>> Start Working data

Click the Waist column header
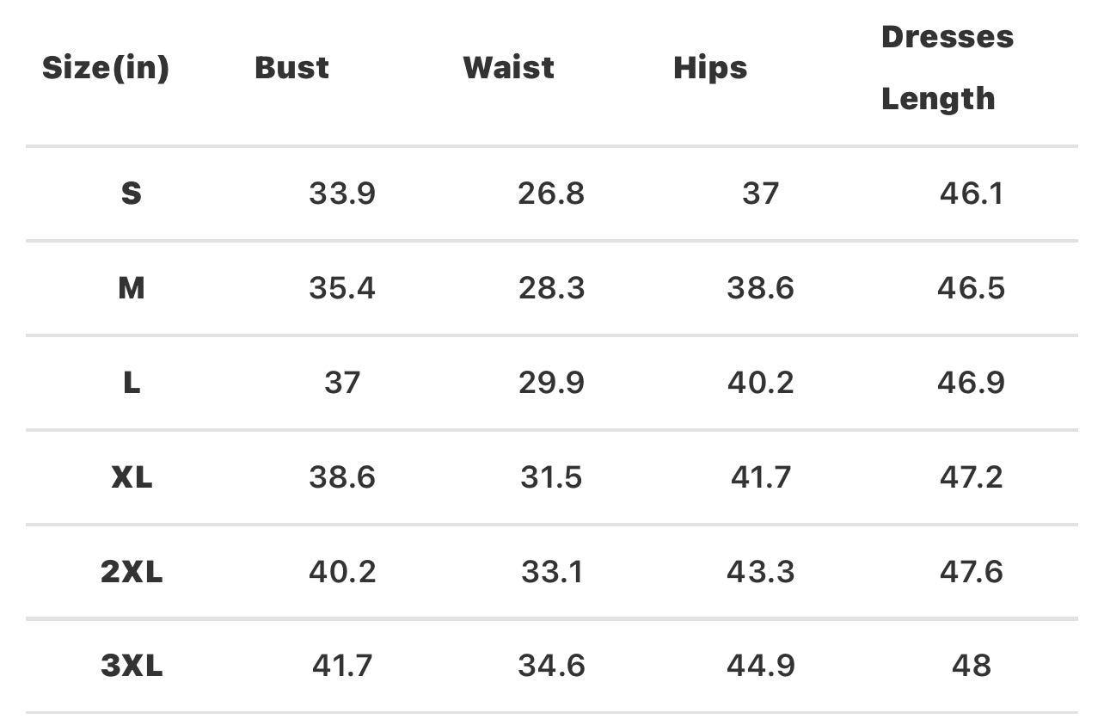 [x=508, y=68]
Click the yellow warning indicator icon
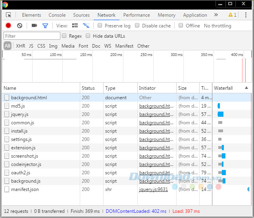The image size is (254, 218). [x=231, y=15]
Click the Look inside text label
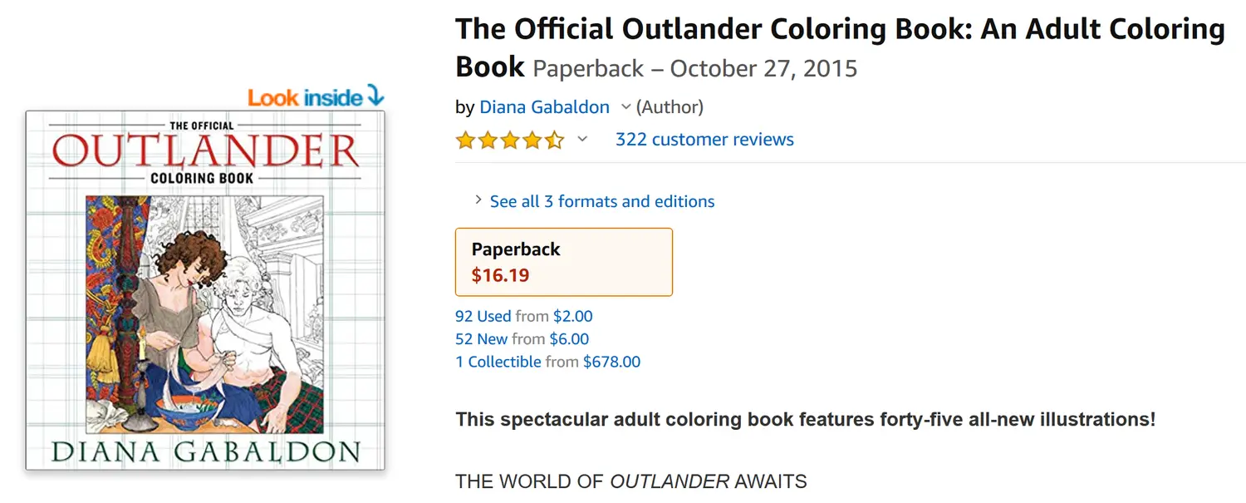 [305, 97]
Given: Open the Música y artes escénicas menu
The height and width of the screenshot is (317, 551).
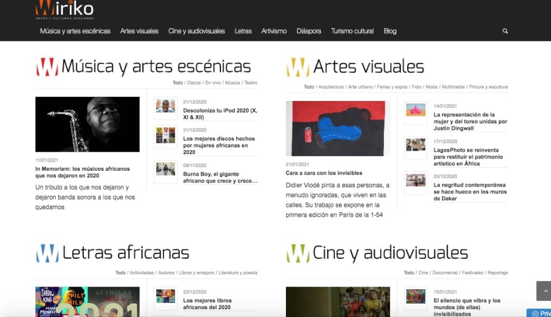Looking at the screenshot, I should click(75, 31).
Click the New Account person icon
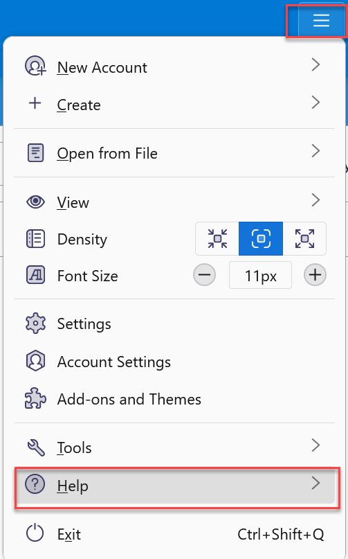348x559 pixels. 35,66
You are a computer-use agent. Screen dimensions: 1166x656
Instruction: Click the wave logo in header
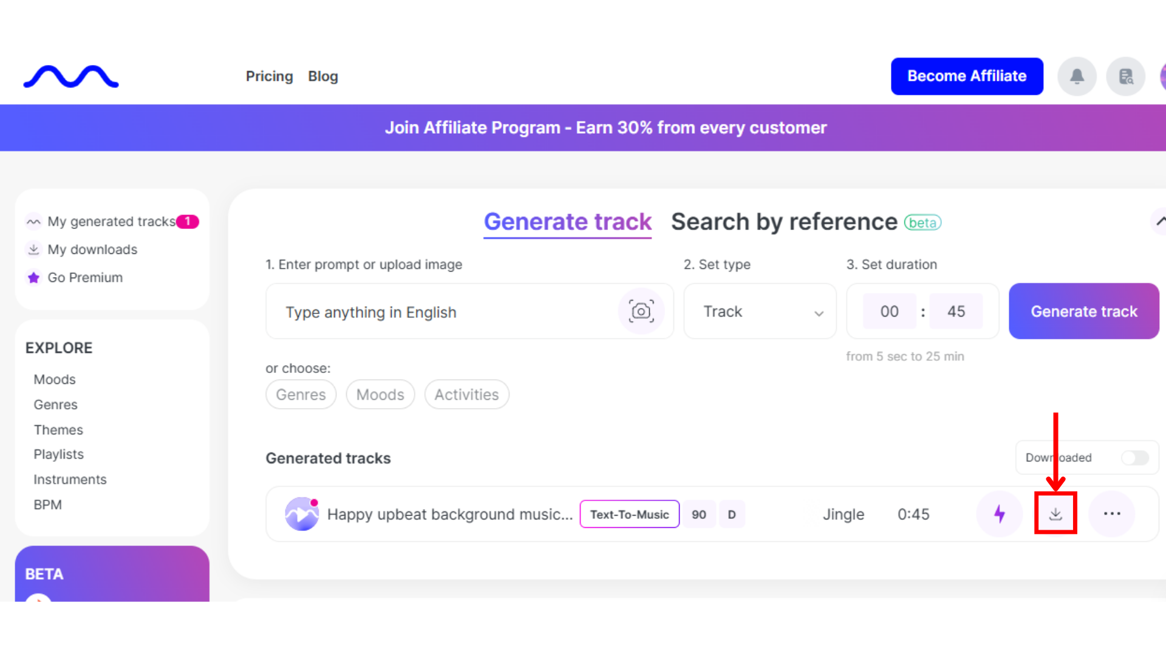tap(71, 77)
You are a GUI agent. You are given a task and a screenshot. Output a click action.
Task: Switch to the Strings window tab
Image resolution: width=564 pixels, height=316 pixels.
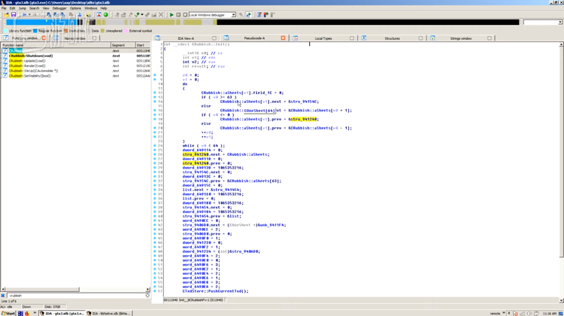click(x=460, y=38)
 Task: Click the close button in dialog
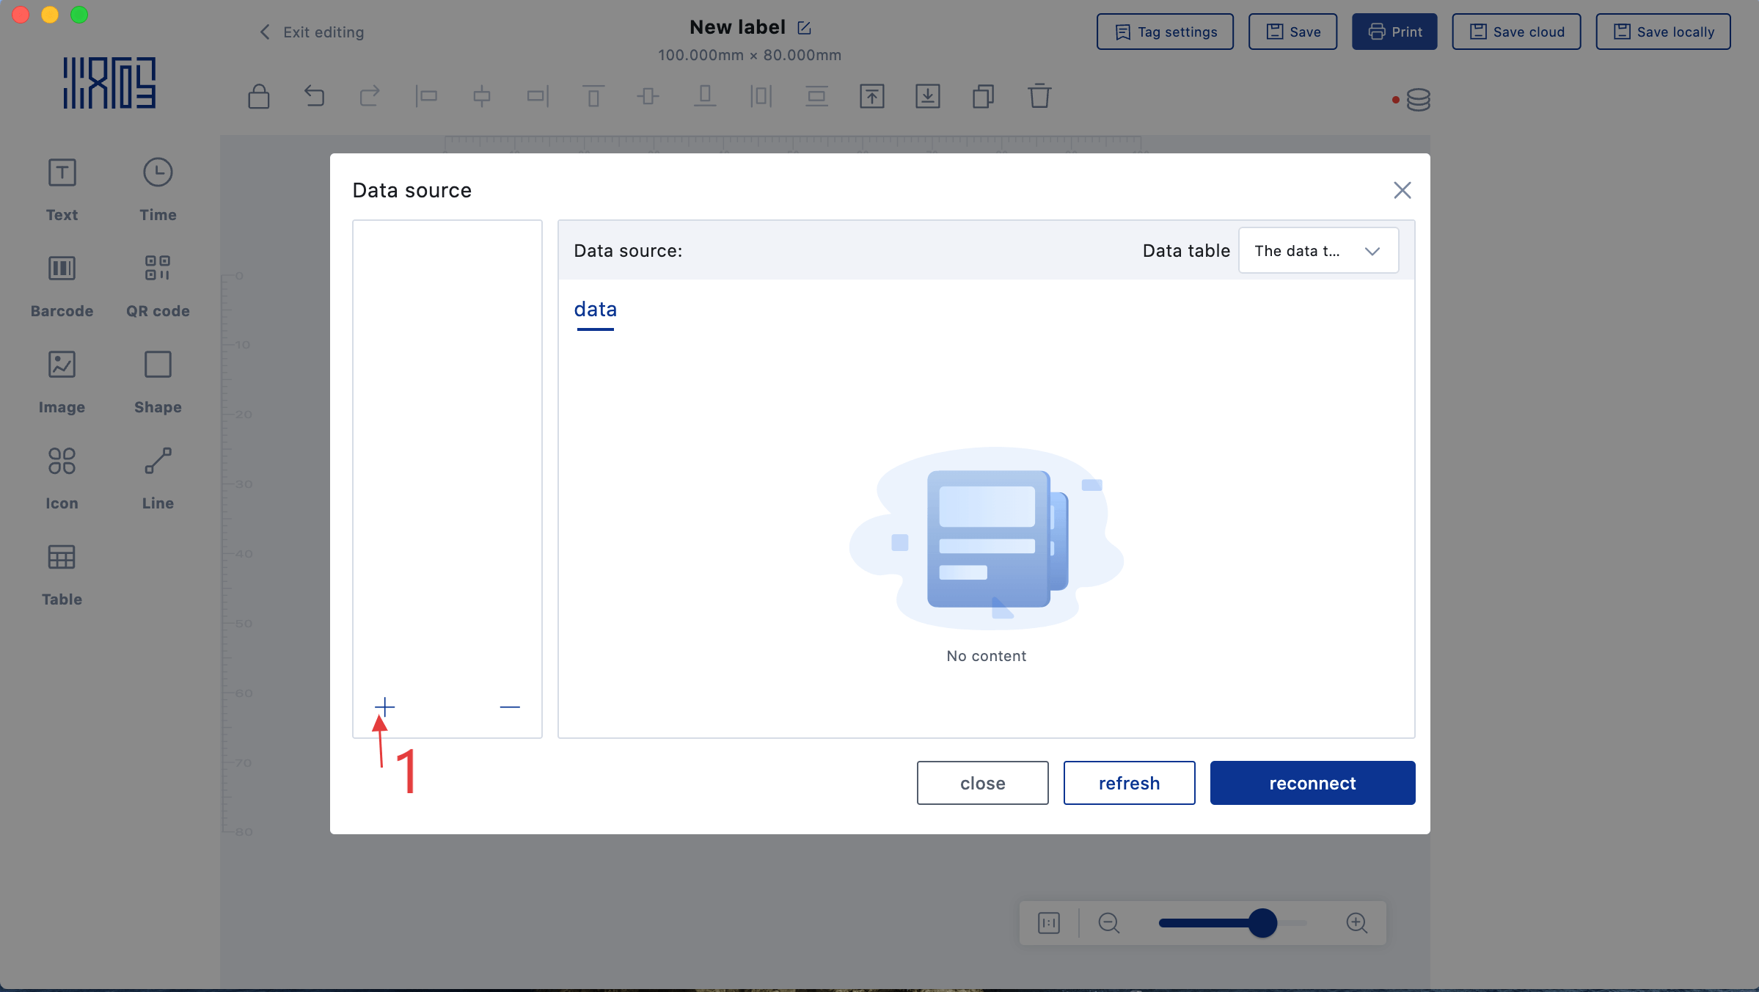point(982,783)
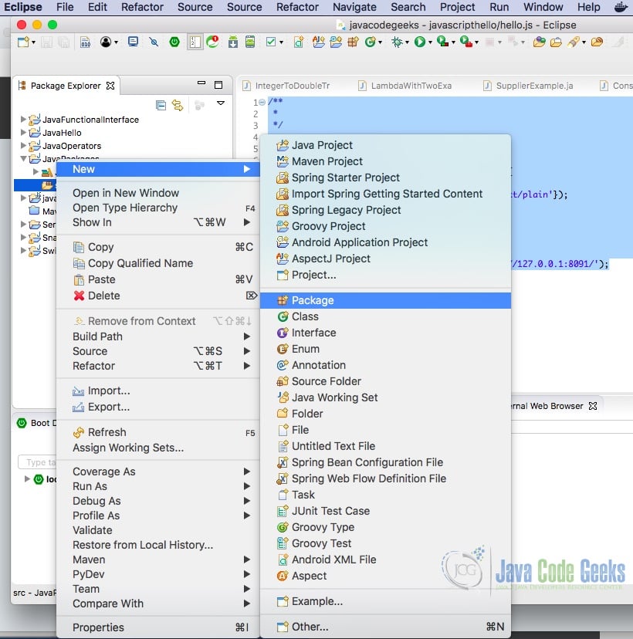Open the Refactor menu in menu bar

[142, 7]
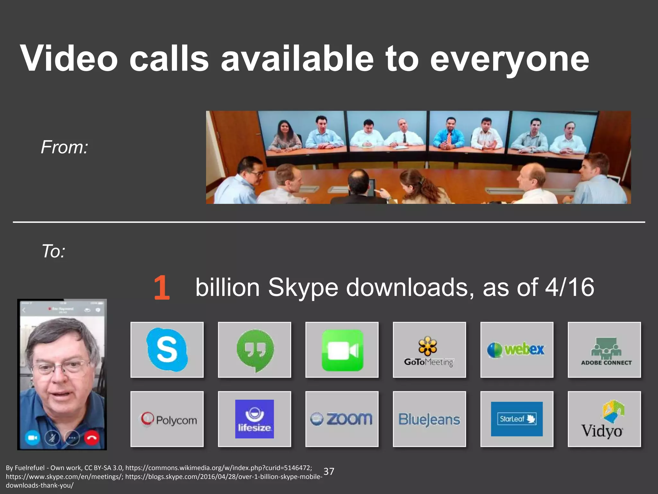Open the three-dots more options button
Screen dimensions: 658x494
pos(72,438)
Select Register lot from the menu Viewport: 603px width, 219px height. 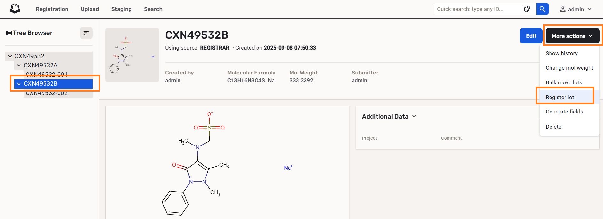pyautogui.click(x=559, y=97)
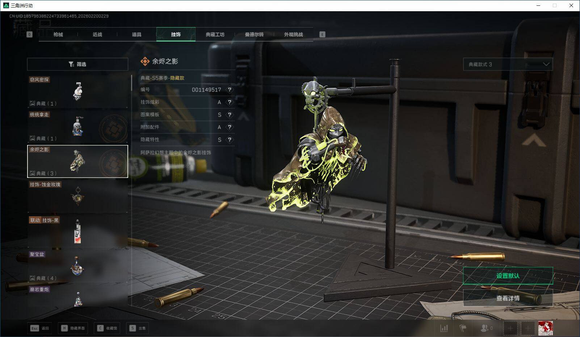Click the 设置默认 button
Viewport: 580px width, 337px height.
point(508,276)
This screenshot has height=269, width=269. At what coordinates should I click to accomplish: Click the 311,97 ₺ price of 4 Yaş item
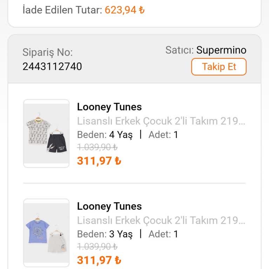(x=99, y=161)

>> End Working data

Return the items word for word, from the line with "You are a computer-use" up to and including the line with "click(x=460, y=38)". Omit the pictures from your answer.

You are a computer-use agent. Screen dimensions: 1166x656
Instruction: Click the wave logo in header
tap(71, 77)
You are a GUI agent. You are given a task and a screenshot. Output a click action.
Task: Switch to the Strings window tab
Image resolution: width=564 pixels, height=316 pixels.
click(x=460, y=38)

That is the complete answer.